RightWhereYouLeftMe · 31/05/2023 08:46

I think most people aren't judging, it's just general small talk.

It's something I'd never ask, there are so many other things to converse about.

But the people who will judge you for what you do will probably also judge you for the way you speak, what you're wearing, and any number of other things that may come in conversation. You can't avoid judgey people judging you for something. You'd have to never speak to anyone if you're trying to avoid someone judging you. If someone were to judge me for what I do I really don't care, any more than if they judge me for what I'm wearing or my accent.

yoga4meinthemorning · 31/05/2023 08:46

I don't like to answer this.

Just lie. Say something boring people won't probe. Eg admin, boring office job, civil service, council, an office in town etc.

Beautiful3 · 31/05/2023 08:47

I didn't mind until I gave up my job to be a sahm. Then it annoyed me, as I saw the judgment in their eyes. People judge and place value on certain jobs.

StevieNicksfan · 31/05/2023 08:48

I was a supply teacher by choice. However, I worked full time for an agency and if they didn't have work for me(which was extremely rare) then I got paid anyway as I had a permanent contract with them. I did mainly long term contracts with schools but also day to day work. I did this full time. A woman at a party once asked me what I did. As soon as I said supply teacher, she said "oh, so you just earn a bit of pocket money then, that's nice". I've also been asked outright why I couldn't get a permanent teaching job (I have my own personal reasons that I didn't want to expand upon with strangers). I started to answer just "teacher' when asked but then got asked where at etc and if I was moving around different schools at the time this was awkward. People definitely do judge.

FuckTheLemonsandBail · 31/05/2023 08:48

HappilyContentTheseDays · 31/05/2023 08:38

I think you should be pleased that others are interested enough to ask what you do for a living, even though it may be chit-chat or some sort of categorisation.

When I was married no-one cared one jot what I did.
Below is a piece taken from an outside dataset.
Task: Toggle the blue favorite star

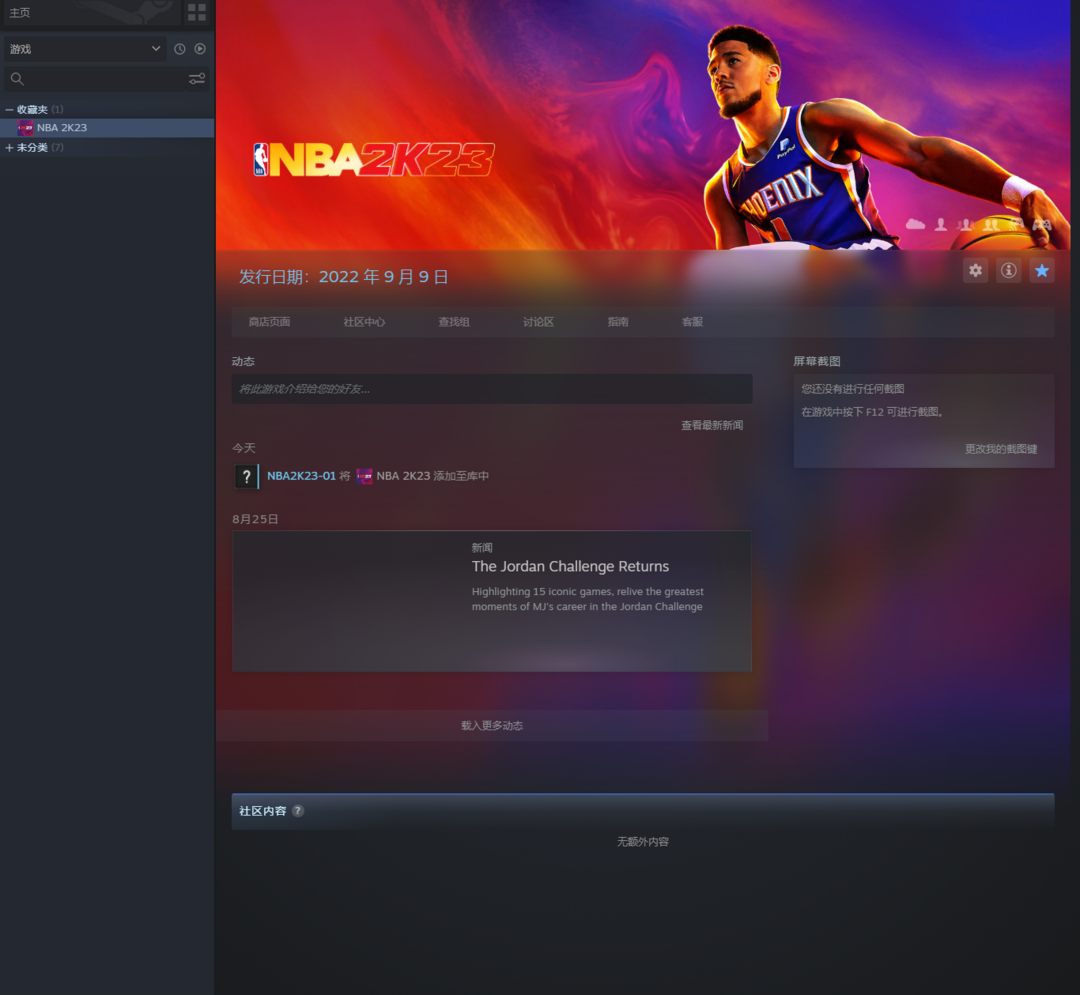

I was merely known as the wife of my husband (think "vicars' wife" type scenario). It went on for so many years I'd become a non-person.

I divorced, got a job in academia and moved across the country. As I began to socialise in my new home town, people would ask who I was and what I did. They were the most wonderful conversations, at first I couldn't believe people were interested in me, for myself, rather than as an attachment to someone else! And it went a long way towards my gaining confidence as a single (but valid) person in society again, and eventually as a professional in the world of work.
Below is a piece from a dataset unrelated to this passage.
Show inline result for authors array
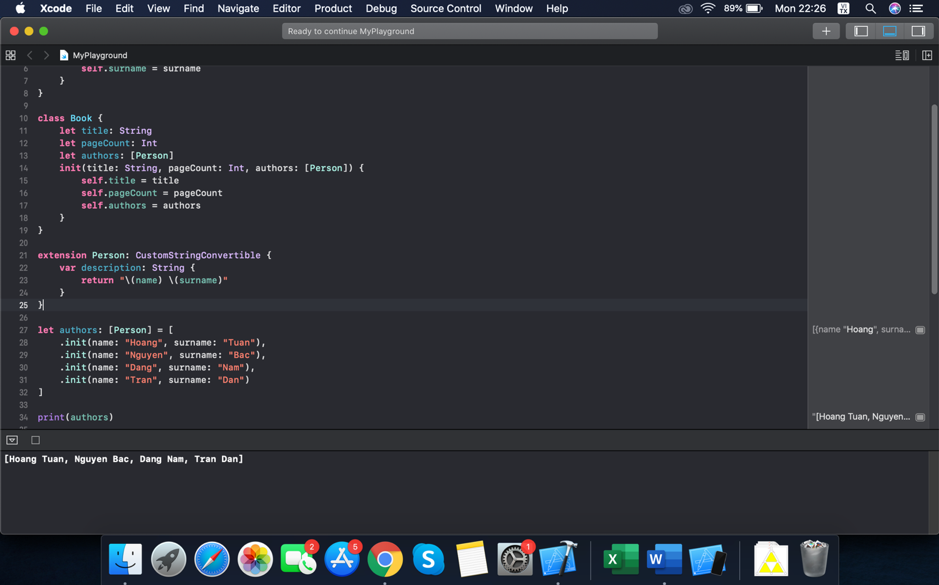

I have held various jobs since, I tend to answer the 'what do you do' question by describing a sector rather than a job (eg. I've worked in education as well as hospitality) and if anyone's interested I can always elaborate or not as I choose.

I know that feeling as a doctor's wife socialising with a lot of doctors!
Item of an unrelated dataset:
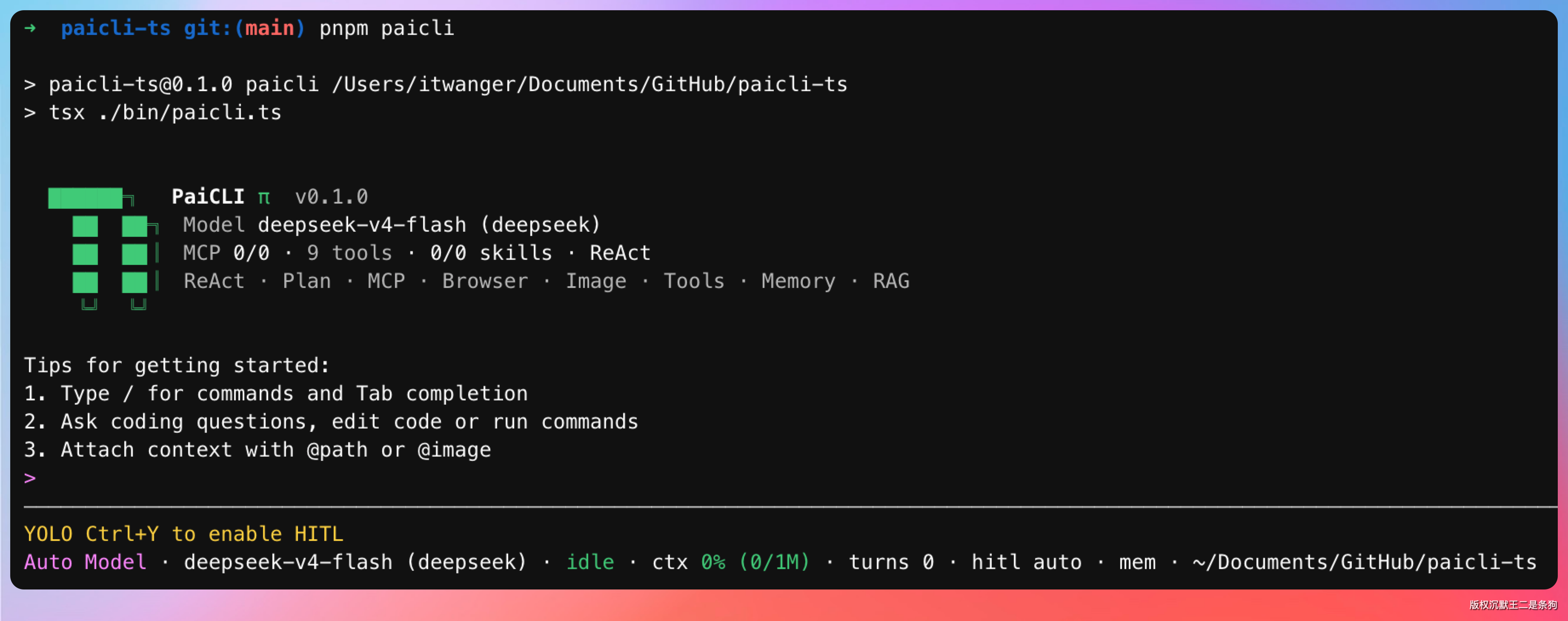This screenshot has width=1568, height=621.
Task: Click the ReAct feature label
Action: point(214,281)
I have my own professional career, hold registration on two different professional registers, have been working my way up within my 'industry' for the past ten years and earn roughly the same as he does currently (though he will exceed my earnings eventually). I can't tell you the number of times we've gone to some barbecue or something and the conversation has started and ended with

'So Lemons, are you a medic too?'
'No! I'm a job'
'Oh'

And then turn to talk to someone else and pay no attention to including me for the rest of the event lol. It's quite unusual in these circles to have a doctor married to someone who isn't a doctor and as soon as they realise I'm not one they instantly lose interest in my having anything to contribute to the conversation. Happy to say my DH isn't like that in the slightest though!

Aslanplustwo · 31/05/2023 08:49

Awwlookatmybabyspider · 31/05/2023 08:39

YANBU. I hate intrusive questions. I wouldn't dream of ask someone about their job. Supposing they're unemployed they may not want to tell you that.

It's not an intrusive question, it's small talk. I was unemployed for a while, and it didn't bother me to tell people that, but if it does bother someone they could make something up.

I really don't understand MN, so many posters being offended by the most innocent things. You must really find life tough.